Date March 23 2023 - 10:30 Mountain Time
Title Large (Hadron Collider) and Big (Data Science)
Speaker Federica Legger, National Institute for Nuclear Physics
Abstract: Since the start of data taking at the Large Hadron Collider (LHC) at CERN in 2009, the four LHC experiments (ALICE, ATLAS, CMS and LHCb) have collected more than an Exabyte of physics data. Storing and processing such a large amount of data requires a distributed computing infrastructure, the Worldwide LHC Computing Grid (WLCG), made up of almost 150 computing facilities spread in 42 countries around the world. The current computing infrastructures are expected to grow by an order of magnitude in size and complexity for the HL-LHC (the high luminosity upgrade of the LHC) era (2030->). In this talk, I will review the challenges of designing, deploying and operating a distributed and heterogeneous computing infrastructure, composed of on-premises data centers, public and private clouds, HPC centers. We will discover how machine learning and artificial intelligence techniques can be exploited to address such complex challenges, from data taking to data processing to data analysis in WLCG..

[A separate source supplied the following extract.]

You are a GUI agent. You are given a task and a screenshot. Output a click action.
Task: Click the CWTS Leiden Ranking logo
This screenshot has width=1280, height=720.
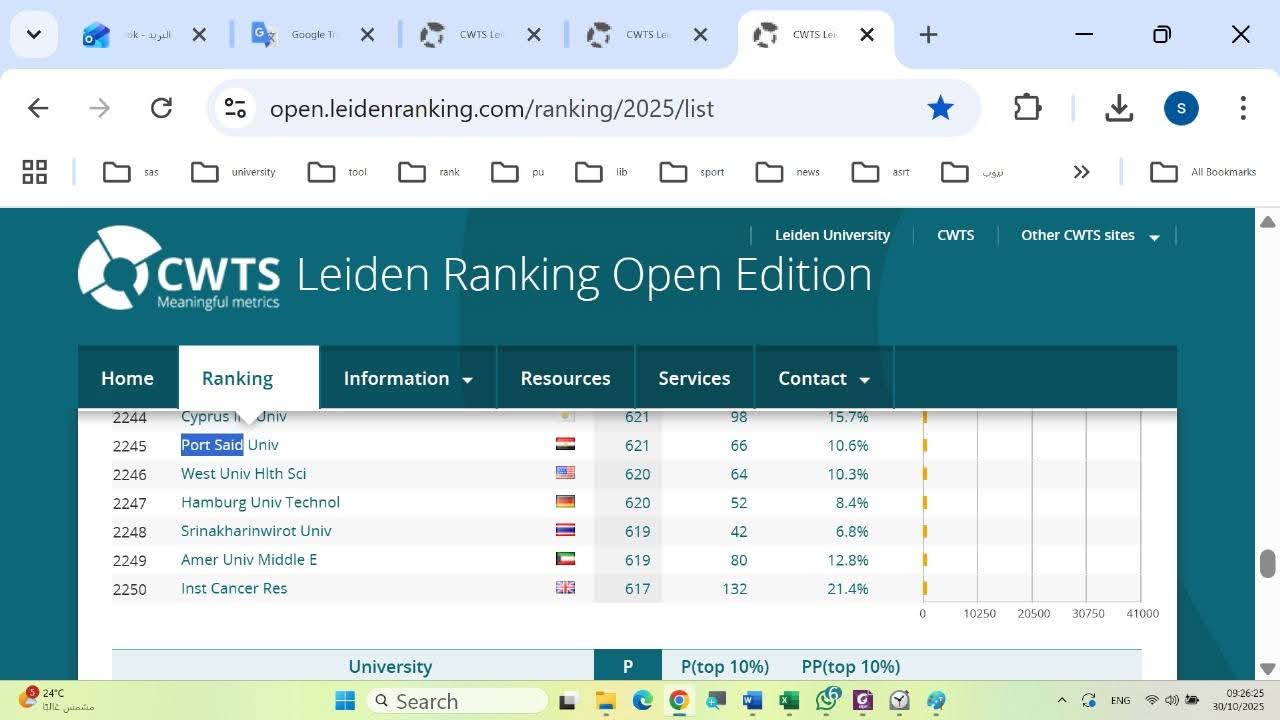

Bio: Dr. Federica Legger is an associate researcher at INFN (National Institute for Nuclear Physics). She studied Physics at the University of Turin in Italy, and graduated from EPFL (École Polytechnique Fédérale de Lausanne) in Switzerland with a thesis on the data acquisition electronics of the LHCb experiment at CERN. She is currently participating in distributed computing activities for the CMS experiment at the LHC (Large Hadron Collider) and for the Virgo experiment at EGO (European Gravitational Observatory). She is leading the Operational Intelligence initiative for WLCG (World LHC Computing Grid), a cross-experiment effort from the HEP (High Energy Physics) community that targets the reduction of operational cost of large scientific computing infrastructures through AI-powered automation. At the University of Turin, she is lecturer of the course Big Data and Machine Learning for graduate students. Within CMS, she is coordinating the Monitoring and Analytics working group, which is responsible for the management of the monitoring infrastructure, integration of new data sources, and the coordination of analytics tasks. Previously, she held the same role for the ATLAS experiment. In ATLAS, she held coordination roles in both distributed computing (Distributed Analysis coordinator), and physics groups for the search of Supersymmetry.